Pembukaan Perdagangan Saham

Laporan BEI Tahun 2022, OJK: Jumlah Investor Naik Seribu Persen

Ketua Dewan Komisioner OJK, Mahendra Siregar mengungkapkan bahwa jumlah investor Indonesia pada tahun 2022 sudah meningkat hingga seribu persen

Ketua Dewan Komisioner OJK, Mahendra Siregar.
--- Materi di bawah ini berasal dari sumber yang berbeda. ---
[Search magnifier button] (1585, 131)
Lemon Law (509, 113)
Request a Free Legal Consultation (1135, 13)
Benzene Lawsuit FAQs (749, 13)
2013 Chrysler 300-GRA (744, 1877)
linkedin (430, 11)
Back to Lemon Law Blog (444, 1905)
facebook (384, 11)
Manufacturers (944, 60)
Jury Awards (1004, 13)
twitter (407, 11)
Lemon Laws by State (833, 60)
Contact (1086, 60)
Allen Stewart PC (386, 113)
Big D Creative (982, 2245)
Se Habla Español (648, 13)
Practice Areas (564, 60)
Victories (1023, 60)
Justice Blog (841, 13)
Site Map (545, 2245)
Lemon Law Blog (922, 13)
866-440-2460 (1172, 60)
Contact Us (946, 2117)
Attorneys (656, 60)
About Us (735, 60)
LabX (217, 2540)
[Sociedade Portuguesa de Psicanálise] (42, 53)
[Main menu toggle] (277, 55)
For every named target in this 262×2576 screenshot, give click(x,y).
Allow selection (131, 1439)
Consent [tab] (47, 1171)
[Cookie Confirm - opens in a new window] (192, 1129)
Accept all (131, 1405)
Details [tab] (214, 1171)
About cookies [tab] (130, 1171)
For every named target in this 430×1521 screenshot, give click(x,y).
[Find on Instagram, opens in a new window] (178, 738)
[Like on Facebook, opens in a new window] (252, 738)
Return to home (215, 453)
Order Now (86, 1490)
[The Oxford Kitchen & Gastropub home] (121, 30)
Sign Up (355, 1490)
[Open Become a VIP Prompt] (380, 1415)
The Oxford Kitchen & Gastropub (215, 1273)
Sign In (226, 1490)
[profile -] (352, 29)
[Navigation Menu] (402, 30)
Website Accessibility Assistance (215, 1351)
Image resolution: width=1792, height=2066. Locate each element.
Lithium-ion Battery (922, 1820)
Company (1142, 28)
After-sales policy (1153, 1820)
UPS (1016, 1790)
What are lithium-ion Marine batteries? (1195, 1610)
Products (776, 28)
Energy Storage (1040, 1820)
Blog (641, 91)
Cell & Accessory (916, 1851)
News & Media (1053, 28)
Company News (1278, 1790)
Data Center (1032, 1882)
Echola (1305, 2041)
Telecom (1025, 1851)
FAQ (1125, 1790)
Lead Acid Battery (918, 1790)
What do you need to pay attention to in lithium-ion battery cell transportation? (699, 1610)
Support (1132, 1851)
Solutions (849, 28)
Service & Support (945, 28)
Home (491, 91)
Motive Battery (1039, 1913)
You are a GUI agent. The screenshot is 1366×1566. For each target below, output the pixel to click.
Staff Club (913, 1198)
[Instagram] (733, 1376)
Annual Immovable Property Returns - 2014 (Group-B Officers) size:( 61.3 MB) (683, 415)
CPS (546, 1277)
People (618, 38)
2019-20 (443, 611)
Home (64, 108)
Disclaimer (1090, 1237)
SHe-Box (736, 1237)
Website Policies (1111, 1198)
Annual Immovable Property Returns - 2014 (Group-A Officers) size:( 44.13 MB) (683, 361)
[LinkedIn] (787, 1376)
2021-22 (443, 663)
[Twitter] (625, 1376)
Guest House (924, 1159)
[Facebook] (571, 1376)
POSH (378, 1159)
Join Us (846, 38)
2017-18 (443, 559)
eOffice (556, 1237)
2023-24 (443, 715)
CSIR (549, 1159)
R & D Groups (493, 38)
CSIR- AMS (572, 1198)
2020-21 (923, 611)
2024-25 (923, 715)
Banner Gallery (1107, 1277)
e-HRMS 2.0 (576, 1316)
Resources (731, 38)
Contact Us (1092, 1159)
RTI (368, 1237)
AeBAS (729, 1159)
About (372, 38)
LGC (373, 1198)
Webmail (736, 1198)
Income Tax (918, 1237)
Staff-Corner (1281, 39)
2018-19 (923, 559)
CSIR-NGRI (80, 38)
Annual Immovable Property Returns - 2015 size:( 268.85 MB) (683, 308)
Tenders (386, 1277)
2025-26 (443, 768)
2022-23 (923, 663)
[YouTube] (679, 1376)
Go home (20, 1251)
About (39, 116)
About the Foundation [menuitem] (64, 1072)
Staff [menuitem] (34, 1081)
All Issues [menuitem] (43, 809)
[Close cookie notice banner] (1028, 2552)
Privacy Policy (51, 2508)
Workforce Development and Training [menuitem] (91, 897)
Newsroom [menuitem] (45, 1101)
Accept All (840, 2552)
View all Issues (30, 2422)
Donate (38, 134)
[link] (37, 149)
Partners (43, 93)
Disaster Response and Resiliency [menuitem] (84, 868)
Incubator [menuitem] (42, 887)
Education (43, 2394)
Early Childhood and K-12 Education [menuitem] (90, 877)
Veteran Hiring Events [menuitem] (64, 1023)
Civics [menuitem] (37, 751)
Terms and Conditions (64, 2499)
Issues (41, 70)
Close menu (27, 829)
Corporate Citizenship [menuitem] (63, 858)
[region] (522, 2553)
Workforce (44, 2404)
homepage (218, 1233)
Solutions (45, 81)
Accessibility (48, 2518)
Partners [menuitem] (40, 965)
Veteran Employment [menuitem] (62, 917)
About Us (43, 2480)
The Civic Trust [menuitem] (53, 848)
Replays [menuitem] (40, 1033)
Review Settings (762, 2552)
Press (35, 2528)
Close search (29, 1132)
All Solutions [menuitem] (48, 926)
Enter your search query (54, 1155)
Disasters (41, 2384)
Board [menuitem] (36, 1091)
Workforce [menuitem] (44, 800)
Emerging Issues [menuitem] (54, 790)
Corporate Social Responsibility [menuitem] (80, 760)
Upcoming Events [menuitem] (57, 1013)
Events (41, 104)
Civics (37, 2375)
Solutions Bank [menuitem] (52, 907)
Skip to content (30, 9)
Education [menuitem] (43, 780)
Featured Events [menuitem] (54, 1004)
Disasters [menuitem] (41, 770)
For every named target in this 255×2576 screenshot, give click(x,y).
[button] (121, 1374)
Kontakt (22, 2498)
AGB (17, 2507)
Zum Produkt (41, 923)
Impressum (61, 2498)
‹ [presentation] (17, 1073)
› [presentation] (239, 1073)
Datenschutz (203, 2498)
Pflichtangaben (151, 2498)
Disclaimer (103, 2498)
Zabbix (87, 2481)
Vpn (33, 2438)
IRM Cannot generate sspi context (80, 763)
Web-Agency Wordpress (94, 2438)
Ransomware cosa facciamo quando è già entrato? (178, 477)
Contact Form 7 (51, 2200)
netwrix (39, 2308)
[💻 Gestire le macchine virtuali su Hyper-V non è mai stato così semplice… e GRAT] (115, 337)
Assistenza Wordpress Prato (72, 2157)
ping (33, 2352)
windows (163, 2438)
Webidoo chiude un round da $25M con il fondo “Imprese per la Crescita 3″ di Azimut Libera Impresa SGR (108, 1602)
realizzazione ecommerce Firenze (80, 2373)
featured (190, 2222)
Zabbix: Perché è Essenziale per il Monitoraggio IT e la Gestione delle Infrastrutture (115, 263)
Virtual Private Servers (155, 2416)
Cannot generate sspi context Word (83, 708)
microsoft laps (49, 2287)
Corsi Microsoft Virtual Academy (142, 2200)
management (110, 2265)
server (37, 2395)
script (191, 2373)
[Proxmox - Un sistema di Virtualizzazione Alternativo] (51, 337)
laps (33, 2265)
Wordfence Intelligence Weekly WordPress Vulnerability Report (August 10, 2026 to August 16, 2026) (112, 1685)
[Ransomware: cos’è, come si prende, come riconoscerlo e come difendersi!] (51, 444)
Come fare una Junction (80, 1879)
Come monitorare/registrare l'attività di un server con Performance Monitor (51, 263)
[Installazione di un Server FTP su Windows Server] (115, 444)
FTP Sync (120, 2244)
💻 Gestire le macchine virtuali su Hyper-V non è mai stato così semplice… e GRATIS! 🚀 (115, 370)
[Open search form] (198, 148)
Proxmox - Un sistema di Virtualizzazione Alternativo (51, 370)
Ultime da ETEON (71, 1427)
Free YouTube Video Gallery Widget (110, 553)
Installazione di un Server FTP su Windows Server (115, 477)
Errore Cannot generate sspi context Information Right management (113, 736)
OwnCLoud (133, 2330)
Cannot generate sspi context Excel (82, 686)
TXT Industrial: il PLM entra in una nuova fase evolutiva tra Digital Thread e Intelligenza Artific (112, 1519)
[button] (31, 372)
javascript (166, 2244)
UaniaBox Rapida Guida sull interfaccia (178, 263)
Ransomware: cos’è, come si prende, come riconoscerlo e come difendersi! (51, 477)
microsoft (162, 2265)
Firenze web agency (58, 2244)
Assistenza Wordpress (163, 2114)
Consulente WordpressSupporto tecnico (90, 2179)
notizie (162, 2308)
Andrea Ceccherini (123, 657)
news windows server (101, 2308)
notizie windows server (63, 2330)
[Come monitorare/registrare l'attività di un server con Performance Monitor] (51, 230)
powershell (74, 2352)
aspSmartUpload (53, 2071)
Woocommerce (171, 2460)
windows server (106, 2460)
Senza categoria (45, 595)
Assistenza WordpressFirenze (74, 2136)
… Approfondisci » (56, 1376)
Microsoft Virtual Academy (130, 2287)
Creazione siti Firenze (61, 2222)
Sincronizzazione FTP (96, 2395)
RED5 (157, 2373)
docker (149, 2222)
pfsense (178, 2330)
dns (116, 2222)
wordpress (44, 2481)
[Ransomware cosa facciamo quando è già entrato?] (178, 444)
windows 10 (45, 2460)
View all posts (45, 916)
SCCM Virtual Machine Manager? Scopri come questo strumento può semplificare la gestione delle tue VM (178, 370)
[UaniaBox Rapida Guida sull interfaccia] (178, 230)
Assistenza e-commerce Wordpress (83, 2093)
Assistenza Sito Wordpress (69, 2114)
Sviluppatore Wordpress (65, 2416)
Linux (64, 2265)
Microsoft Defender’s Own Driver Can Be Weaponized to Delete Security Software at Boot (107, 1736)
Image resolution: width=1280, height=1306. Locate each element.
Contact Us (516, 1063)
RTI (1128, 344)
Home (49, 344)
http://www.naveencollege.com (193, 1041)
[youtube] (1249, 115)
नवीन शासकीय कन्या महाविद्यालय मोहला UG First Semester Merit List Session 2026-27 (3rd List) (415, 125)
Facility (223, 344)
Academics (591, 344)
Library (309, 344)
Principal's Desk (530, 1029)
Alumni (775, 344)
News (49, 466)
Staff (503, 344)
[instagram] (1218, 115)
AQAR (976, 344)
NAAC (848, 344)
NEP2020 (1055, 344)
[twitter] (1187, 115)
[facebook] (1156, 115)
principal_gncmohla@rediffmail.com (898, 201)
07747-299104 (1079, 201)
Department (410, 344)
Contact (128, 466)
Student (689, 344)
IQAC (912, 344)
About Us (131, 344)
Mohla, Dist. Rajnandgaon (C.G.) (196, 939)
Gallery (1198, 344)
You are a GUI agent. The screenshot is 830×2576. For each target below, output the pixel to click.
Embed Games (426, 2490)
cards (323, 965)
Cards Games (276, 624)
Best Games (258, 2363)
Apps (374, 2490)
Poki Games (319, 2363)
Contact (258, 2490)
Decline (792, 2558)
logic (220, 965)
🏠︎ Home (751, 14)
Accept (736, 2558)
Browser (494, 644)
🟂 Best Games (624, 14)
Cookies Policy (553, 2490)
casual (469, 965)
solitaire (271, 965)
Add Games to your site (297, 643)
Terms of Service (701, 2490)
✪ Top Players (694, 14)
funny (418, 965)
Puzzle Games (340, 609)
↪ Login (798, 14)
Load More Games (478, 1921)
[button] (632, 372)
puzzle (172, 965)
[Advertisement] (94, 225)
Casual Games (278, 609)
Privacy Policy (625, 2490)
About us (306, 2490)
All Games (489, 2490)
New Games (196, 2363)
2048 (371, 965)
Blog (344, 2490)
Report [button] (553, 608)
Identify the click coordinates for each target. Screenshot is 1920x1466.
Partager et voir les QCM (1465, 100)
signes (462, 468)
Foto: tangkapan layar

apahabar.com, JAKARTA – Ketua Dewan Komisioner OJK, Mahendra Siregar mengungkapkan bahwa jumlah investor Indonesia pada tahun 2022 sudah meningkat hingga seribu persen, jika dibandingkan dengan tahun 2017.

Jumlah investor yang tercatat di Bursa Efek Indonesia (BEI), sudah mencapai 10,3 juta orang, yang semuanya didominasi oleh generasi milenial.

“Menarik lagi, saat ini sudah didominasi oleh investor domestik, yang mencapai 55 persen total investor dan kalau dihitung generasi milenial dan gen z adalah 58,7 persen,” ujarnya dalam Peresmian Pembukaan Perdagangan Bursa Efek Indonesia Tahun 2023 melalui kanal YouTube Sekretariat Presiden, Senin (2/1).

Baca Juga: Warganet Gaungkan Penolakan RUU PPSK, Petisi ‘Pertahankan Independensi BI & OJK’ Terus Menggema

Selain itu, Indeks Saham Gabungan (IHSG) telah mengalami peningkatan sebesar empat persen, juka dibandingkan dengan tahun 2021.

Terjadi peningkatan frekuensi transaksi perdagangan yang mencapai 1,31 juta kali dan menjadi aktivitas perdagangan saham terbesar di Asean.

“Kapitalisasi pasar tertinggi sempat mencapai angka Rp9.500 triliun atau USD 600 miliar, artinya setara dengan 50 persen PDB Indonesia,” ungkapnya.

BEI juga telah melakukan kegiatan Initial Public Offering (IPO) terhadap 59 perusahaan, selama tahun 2022. Indonesia harus tetap waspada, sebab pada tahun 2023, ekonomi global tengah mengalmi ancaman resesi.

“Bank sentral inggris sudah mengatakan bahwa ekonomi Inggris akan masuk ke dalam resesi yang berkepanjangan, itu menjadi penanda suasana yang mencekam di Eropa,” jelas Mahendra.

Baca Juga: Sri Mulyani Optimis Seribu Perusahaan Tercatat di BEI pada 2023

Ancaman resesi juga ditandai dengan laporan bursa efek Eropa yang mencatatkan kinerja index sahamnya selama tahun 2022, turun hingga menjadi yang terjelek sejak krisis ekonomi tahun 2018 dan lebih buruk dari tahun 2020.

Karena itu, ke depannya, pemerintah akan terus memperbaiki kebijakan-kebijakan di sektor keuangan, untuk memperkuat perekonomian dalam negeri.

“Menjadi prioritas kita ke depan, dengan perkuatan perekonomian dengan daya tahan yang kuat, maka tidak ada istilah wait and see semua tentang investasi, sehingga kita harus siap untuk itu dan kita dorong momentumnya,” tutupnya.